-- BEGIN Record excerpts --

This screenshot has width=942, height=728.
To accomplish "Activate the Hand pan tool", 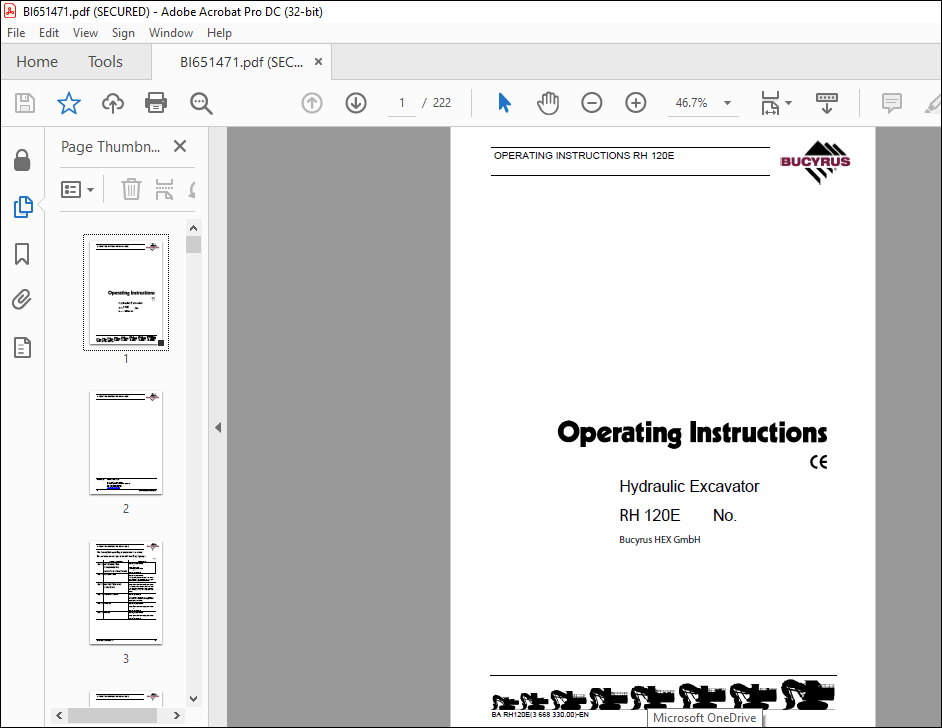I will pyautogui.click(x=548, y=103).
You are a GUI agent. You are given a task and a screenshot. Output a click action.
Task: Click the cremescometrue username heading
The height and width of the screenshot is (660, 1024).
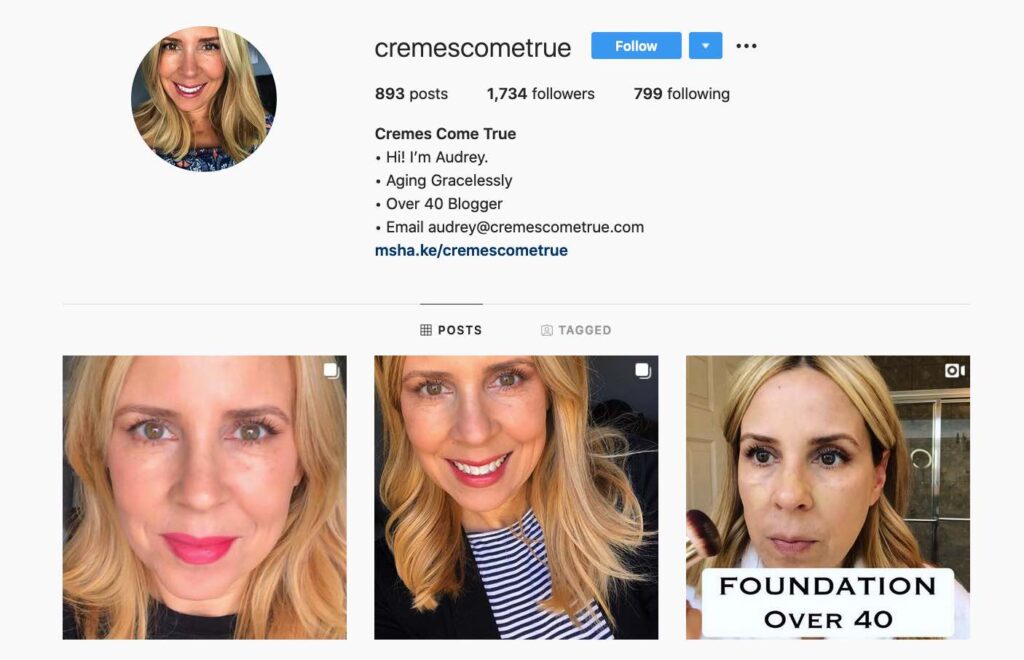click(x=473, y=48)
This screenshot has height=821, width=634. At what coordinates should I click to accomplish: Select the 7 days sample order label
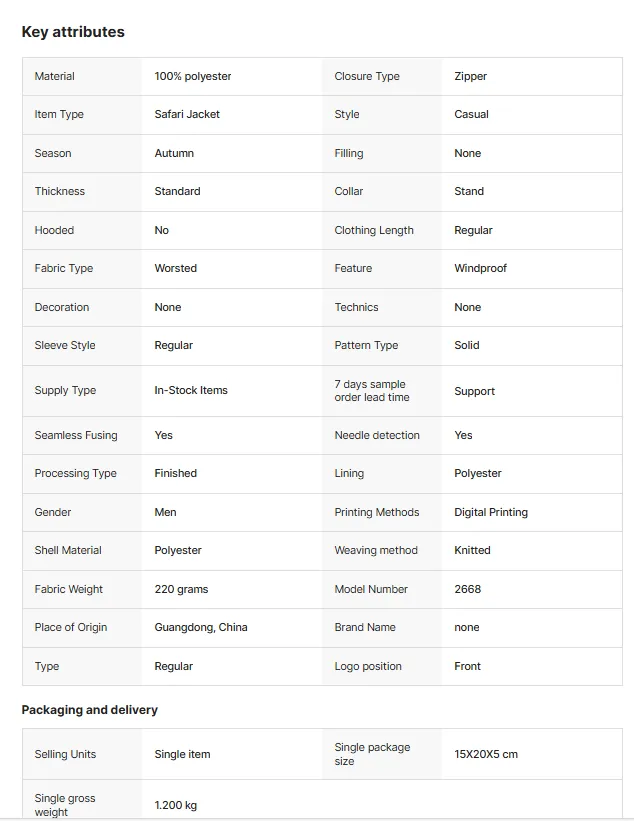point(372,391)
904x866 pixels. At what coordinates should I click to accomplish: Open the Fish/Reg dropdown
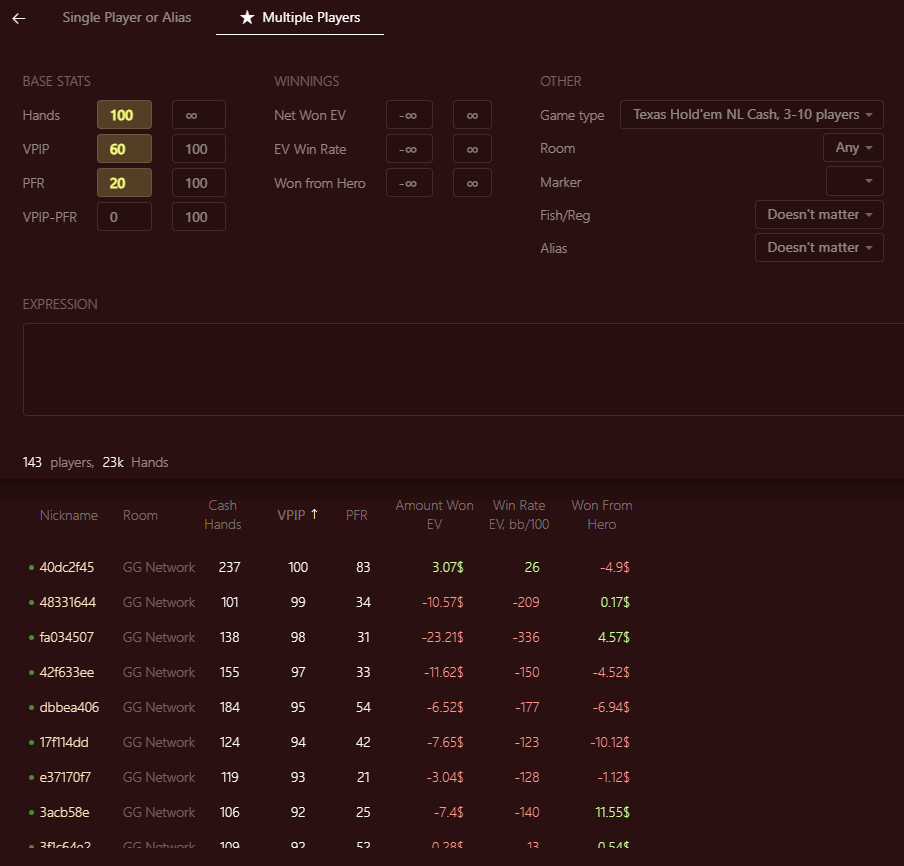click(819, 214)
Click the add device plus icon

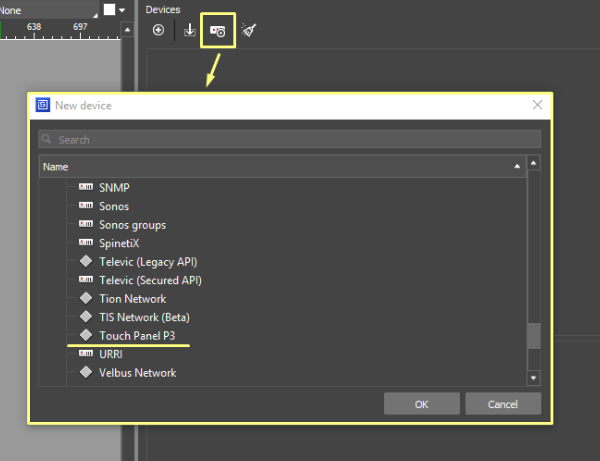click(x=158, y=31)
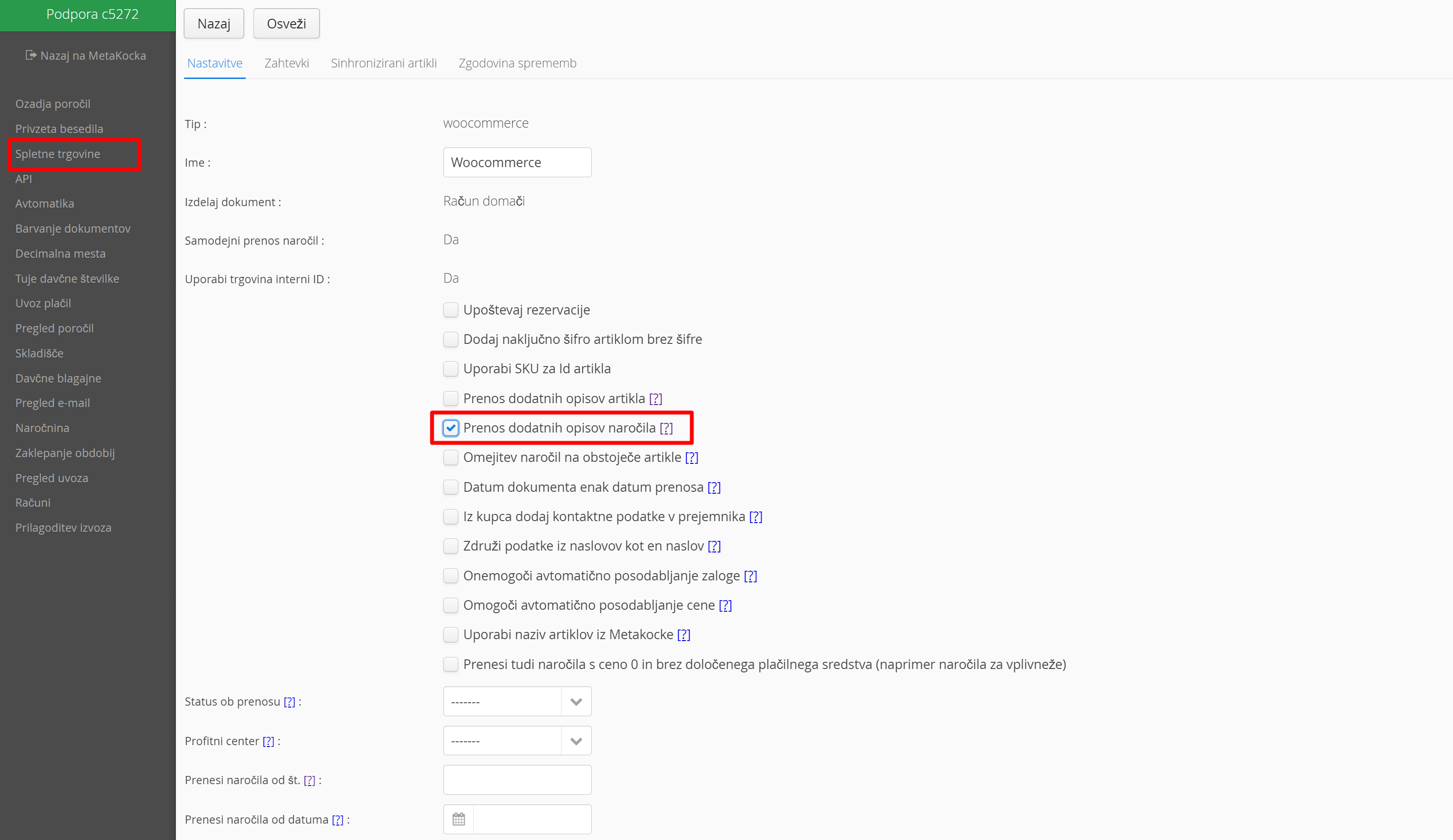Click the exit icon beside Nazaj na MetaKocka

pyautogui.click(x=30, y=55)
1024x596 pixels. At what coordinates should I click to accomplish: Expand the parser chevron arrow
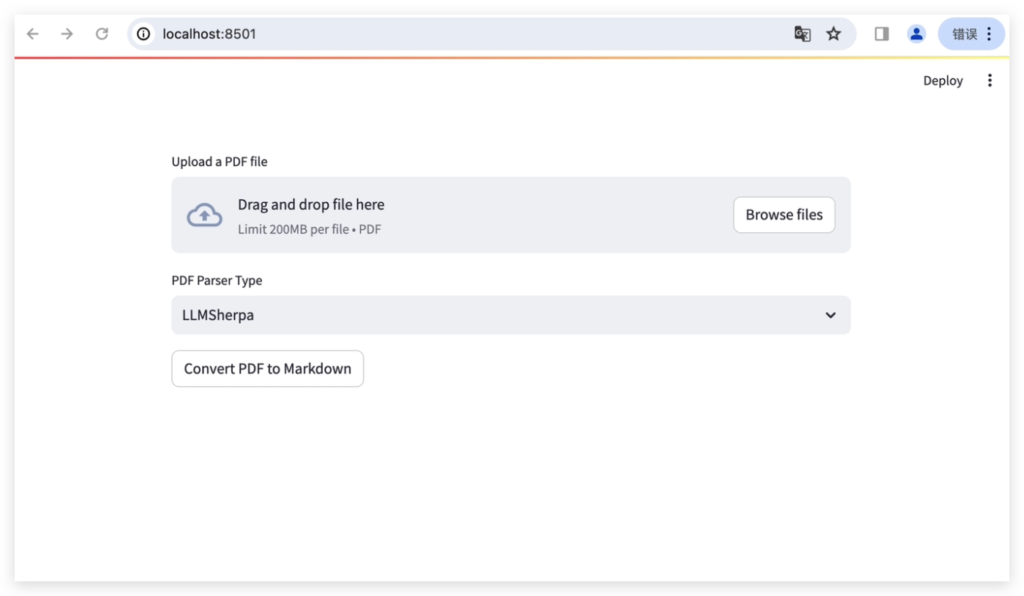(x=830, y=315)
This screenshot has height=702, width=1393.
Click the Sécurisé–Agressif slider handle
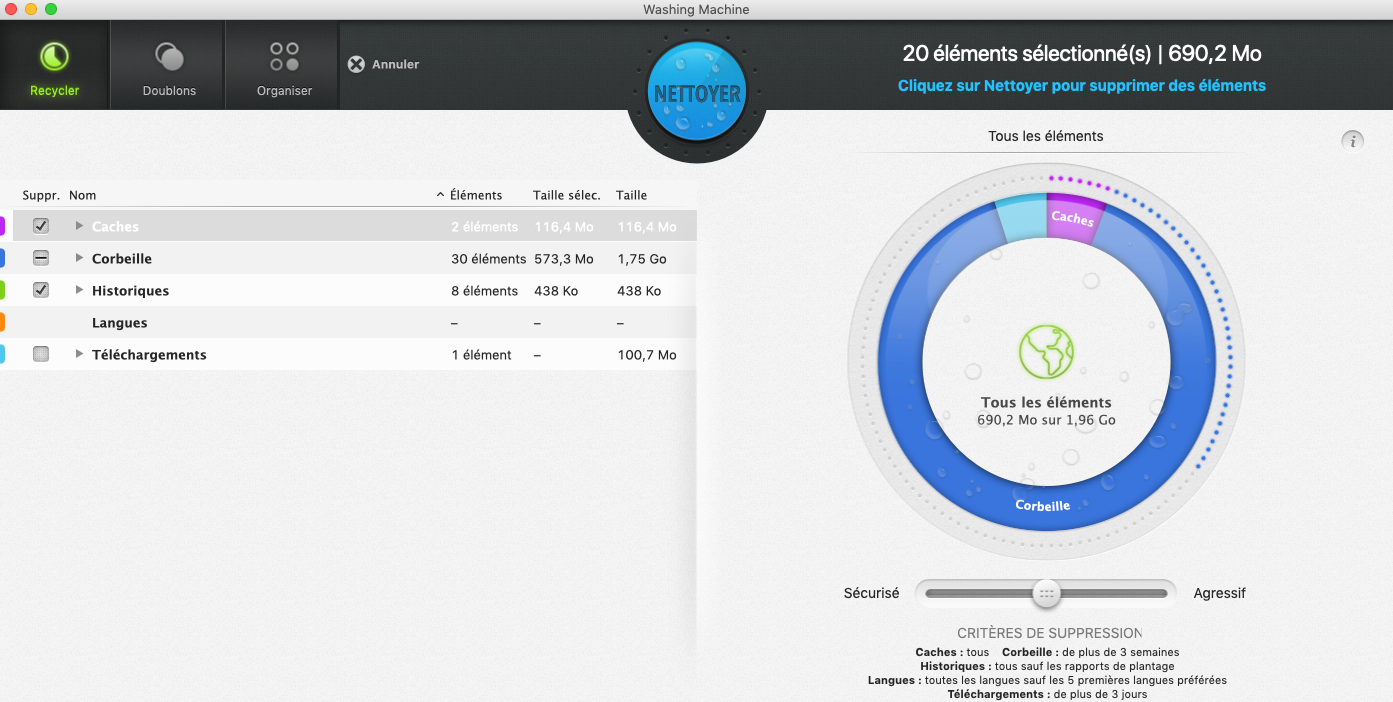point(1046,593)
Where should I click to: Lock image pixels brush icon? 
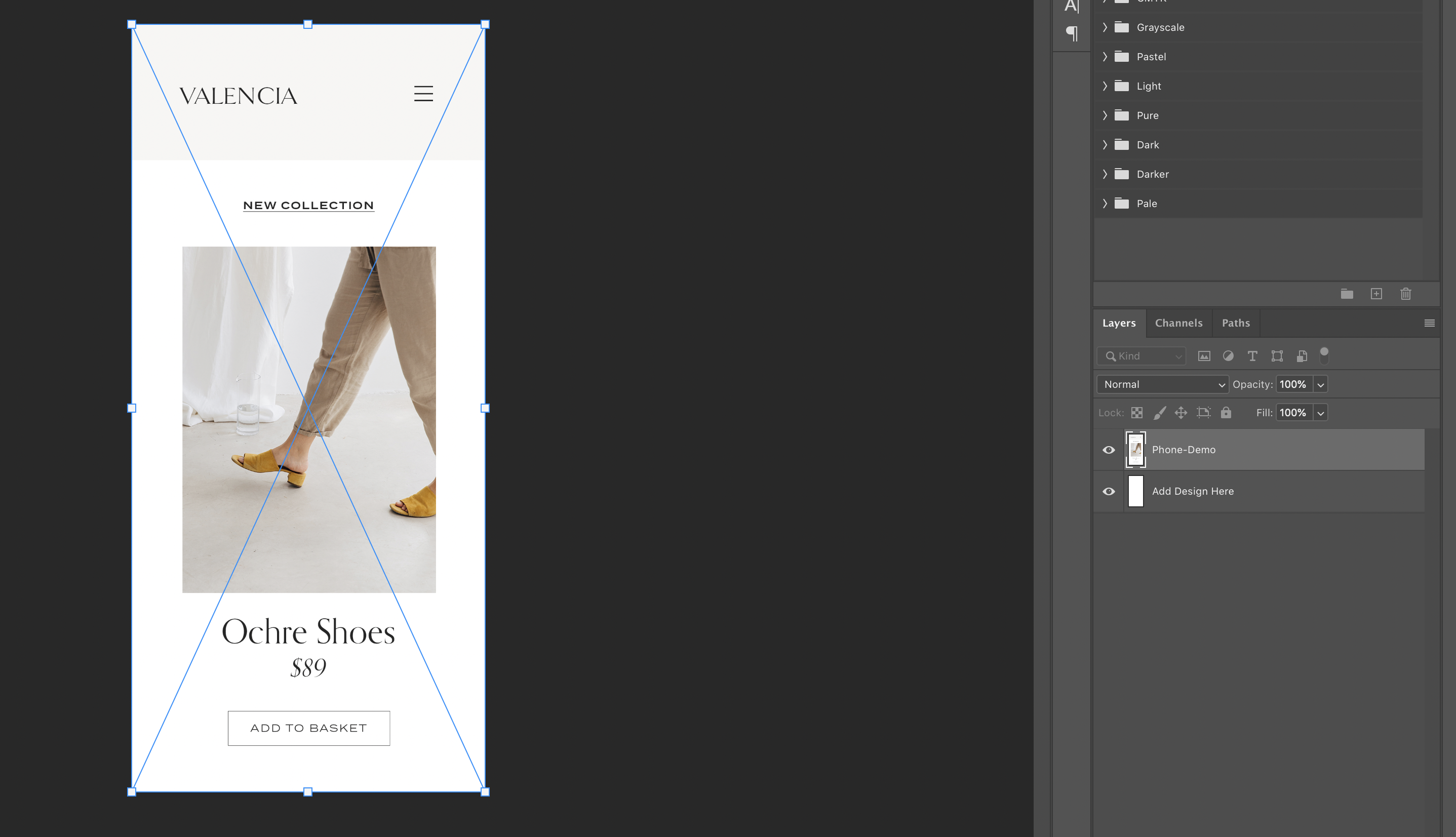coord(1159,412)

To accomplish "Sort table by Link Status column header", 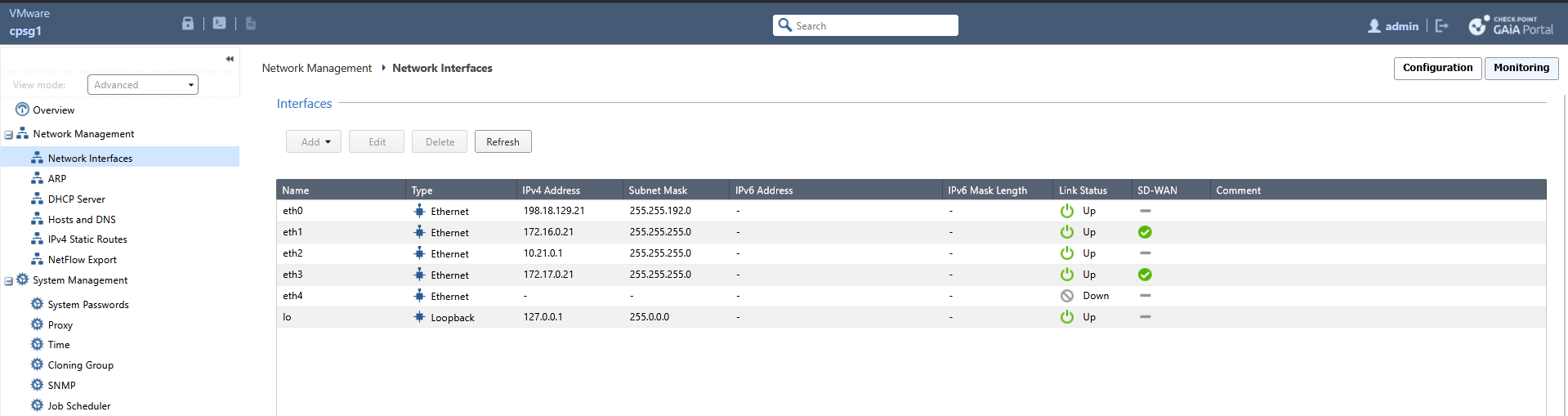I will click(x=1083, y=190).
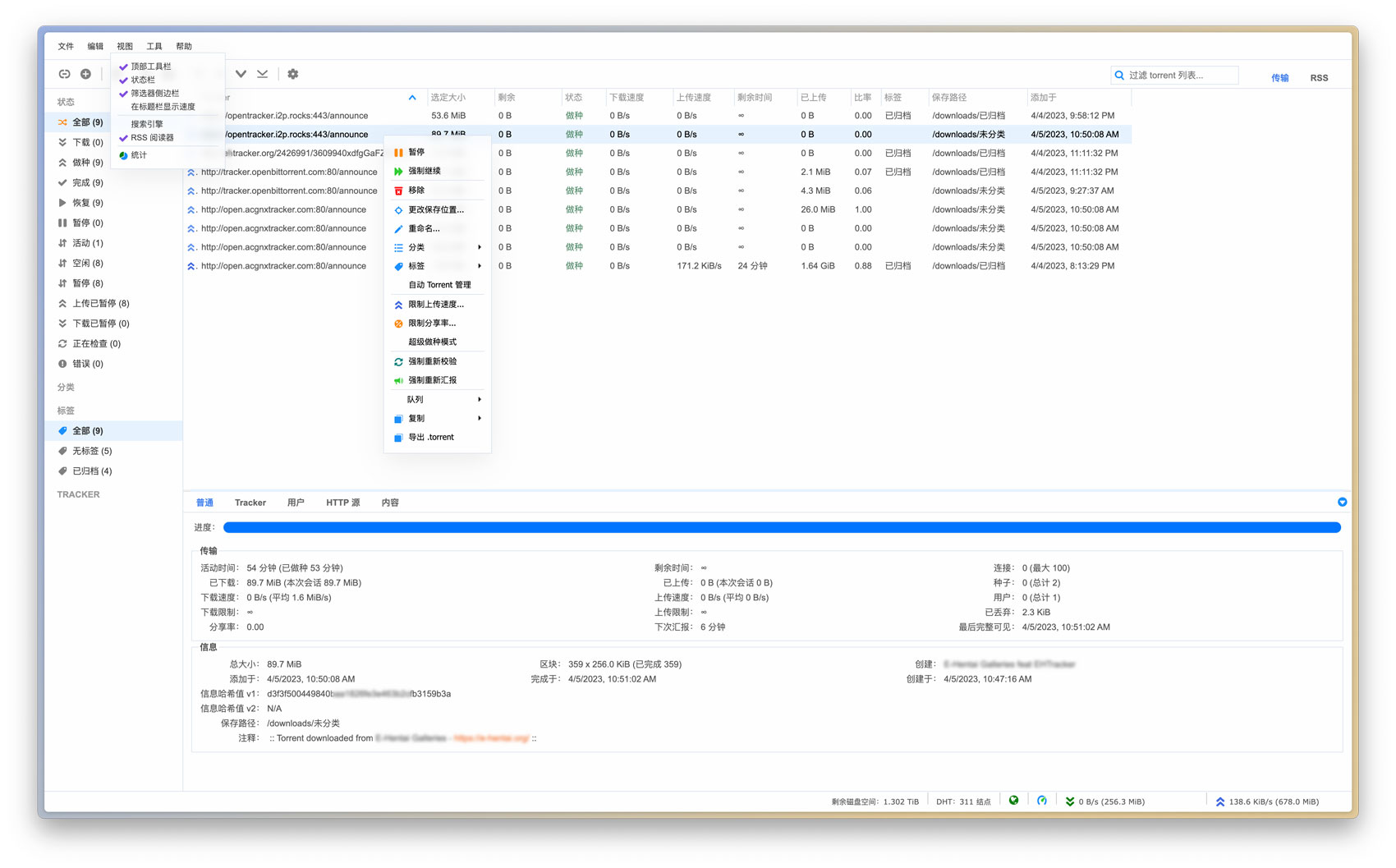Click the queue move down chevron icon
Screen dimensions: 1396x868
coord(241,74)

-- END Record excerpts --

*Job*.
Which lines in the items above contain the string "coordinates"? Pull out every such line, treating uppercase and lowercase as different.

*Answer to this task*.
This screenshot has height=821, width=634. At what coordinates should I click to accomplish: Select the 7 days sample order label
904x866 pixels. At what coordinates should I click to accomplish: Open the Fish/Reg dropdown
1024x596 pixels. At what coordinates should I click to accomplish: Expand the parser chevron arrow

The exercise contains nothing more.